**EXTRACTED RECORDS:**
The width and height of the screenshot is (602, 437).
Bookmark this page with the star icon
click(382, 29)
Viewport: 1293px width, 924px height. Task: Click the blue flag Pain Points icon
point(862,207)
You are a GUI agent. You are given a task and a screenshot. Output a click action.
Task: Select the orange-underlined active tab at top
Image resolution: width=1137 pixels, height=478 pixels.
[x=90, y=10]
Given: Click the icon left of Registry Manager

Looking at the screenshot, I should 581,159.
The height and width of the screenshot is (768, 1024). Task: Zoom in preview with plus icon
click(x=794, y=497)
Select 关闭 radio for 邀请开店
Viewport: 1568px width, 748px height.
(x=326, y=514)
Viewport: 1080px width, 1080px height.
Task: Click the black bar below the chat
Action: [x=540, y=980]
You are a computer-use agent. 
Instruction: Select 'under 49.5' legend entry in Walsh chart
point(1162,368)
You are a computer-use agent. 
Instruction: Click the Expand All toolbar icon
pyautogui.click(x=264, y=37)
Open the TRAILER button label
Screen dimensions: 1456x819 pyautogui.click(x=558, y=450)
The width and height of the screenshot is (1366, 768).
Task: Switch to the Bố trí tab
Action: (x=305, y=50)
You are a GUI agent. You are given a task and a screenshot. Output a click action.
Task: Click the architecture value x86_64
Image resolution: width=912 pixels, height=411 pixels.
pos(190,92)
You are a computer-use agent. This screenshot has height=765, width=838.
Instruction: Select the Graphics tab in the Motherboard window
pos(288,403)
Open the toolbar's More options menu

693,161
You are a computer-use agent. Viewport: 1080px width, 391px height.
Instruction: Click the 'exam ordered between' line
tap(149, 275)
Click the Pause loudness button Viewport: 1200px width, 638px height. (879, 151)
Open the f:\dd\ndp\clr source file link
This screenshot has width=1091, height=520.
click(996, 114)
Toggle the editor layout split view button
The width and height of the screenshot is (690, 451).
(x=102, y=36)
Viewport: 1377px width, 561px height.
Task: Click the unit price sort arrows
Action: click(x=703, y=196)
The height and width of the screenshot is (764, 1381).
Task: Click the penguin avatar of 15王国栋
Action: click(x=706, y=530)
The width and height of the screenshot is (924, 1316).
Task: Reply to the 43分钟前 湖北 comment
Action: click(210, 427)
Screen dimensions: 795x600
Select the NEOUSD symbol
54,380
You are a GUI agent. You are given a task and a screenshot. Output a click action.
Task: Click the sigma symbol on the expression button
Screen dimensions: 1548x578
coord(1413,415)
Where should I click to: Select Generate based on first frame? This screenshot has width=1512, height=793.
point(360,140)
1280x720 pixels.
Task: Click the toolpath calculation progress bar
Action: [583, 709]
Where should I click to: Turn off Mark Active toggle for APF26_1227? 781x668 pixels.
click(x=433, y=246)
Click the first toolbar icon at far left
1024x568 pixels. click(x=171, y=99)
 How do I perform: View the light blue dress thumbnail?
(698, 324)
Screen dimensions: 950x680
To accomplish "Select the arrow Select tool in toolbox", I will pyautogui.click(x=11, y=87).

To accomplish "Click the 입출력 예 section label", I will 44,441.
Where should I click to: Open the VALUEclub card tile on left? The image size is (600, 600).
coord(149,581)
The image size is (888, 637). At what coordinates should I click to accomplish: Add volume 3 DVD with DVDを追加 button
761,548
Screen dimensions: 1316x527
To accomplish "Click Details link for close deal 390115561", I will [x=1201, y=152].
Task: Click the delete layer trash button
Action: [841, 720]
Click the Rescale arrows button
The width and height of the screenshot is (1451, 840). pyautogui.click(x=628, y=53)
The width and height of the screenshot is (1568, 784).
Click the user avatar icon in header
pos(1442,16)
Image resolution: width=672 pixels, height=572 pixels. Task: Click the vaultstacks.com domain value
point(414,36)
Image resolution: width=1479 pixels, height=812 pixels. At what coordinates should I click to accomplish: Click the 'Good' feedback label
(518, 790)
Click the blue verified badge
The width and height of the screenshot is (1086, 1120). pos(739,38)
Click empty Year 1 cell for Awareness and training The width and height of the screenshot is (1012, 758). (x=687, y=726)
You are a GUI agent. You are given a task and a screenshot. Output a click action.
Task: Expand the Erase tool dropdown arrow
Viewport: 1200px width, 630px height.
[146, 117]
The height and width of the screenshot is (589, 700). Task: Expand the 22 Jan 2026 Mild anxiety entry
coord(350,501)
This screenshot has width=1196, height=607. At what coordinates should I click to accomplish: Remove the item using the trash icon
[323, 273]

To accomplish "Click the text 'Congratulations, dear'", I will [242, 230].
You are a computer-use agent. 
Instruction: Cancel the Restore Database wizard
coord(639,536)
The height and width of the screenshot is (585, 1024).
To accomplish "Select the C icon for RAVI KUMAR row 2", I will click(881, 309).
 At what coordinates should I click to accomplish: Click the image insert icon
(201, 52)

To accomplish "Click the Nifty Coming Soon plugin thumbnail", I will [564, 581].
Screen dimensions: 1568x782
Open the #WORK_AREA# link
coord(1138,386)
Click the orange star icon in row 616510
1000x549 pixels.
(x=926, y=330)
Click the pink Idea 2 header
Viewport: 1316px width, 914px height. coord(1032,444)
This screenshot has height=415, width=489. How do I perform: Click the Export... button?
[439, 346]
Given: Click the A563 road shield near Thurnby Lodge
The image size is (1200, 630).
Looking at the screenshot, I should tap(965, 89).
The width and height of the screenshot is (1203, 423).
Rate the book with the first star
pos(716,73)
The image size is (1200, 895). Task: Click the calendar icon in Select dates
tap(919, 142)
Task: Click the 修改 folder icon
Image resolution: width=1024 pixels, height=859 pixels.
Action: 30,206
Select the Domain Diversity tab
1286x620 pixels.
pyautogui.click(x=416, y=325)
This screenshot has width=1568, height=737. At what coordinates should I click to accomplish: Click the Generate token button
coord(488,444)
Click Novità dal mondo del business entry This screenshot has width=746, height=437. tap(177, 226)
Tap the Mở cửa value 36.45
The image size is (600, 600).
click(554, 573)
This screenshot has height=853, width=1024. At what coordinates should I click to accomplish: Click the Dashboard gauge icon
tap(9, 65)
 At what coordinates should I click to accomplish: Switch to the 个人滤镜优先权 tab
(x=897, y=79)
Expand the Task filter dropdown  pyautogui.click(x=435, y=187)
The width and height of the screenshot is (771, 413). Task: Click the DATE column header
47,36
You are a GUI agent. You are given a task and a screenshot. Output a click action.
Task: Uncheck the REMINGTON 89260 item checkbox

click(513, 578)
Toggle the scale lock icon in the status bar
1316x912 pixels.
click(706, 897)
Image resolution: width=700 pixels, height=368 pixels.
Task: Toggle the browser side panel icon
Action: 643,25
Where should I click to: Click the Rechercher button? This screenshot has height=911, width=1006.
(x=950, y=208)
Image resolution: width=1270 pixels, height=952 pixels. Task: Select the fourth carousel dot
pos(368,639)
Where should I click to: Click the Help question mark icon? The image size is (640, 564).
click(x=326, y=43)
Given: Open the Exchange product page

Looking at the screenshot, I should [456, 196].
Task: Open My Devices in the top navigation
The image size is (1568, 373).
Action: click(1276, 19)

**TASK INSTRUCTIONS:**
In the records, count every line that includes "dropdown" and give the count alone.

**EXERCISE RESULT:**
2